------ SUPPLIED DATA ------
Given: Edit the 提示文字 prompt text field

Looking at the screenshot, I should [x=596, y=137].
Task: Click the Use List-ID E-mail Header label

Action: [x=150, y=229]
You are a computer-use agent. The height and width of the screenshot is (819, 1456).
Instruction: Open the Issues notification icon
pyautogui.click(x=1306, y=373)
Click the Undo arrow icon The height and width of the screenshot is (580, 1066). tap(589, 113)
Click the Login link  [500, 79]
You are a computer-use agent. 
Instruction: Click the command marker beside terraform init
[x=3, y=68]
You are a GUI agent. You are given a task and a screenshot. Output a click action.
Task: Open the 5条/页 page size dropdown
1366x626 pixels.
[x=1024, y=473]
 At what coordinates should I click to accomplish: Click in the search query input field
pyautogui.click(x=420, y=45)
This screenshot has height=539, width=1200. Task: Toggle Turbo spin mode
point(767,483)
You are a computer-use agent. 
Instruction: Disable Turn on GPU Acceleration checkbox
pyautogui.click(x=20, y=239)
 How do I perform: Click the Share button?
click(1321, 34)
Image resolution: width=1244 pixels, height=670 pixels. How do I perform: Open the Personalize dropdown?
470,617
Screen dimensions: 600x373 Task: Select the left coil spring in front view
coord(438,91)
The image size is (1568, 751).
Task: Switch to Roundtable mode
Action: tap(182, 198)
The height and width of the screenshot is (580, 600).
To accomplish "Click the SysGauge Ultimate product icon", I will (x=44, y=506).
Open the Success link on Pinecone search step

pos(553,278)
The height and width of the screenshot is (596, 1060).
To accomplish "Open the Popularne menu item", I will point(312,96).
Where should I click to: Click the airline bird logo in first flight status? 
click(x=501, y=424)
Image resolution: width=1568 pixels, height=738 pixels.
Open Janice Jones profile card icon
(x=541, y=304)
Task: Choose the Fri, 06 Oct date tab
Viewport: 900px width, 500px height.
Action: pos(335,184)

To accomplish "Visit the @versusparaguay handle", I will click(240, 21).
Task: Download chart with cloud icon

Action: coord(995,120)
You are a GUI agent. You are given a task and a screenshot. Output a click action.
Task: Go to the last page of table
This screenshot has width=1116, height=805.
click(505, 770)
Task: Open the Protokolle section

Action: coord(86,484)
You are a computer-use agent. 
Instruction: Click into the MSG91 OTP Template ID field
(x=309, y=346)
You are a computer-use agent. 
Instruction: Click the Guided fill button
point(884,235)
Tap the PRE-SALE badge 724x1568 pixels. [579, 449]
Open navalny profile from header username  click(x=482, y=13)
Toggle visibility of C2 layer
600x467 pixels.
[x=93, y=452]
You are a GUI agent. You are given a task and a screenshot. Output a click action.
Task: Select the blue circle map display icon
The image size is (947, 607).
------
Render the lines from the start of the data through the line containing "Action: [x=150, y=229]", inclusive, as a JSON list of strings, one string per line, leaving out blank lines.

[
  "Given: Edit the 提示文字 prompt text field",
  "Looking at the screenshot, I should [x=596, y=137].",
  "Task: Click the Use List-ID E-mail Header label",
  "Action: [x=150, y=229]"
]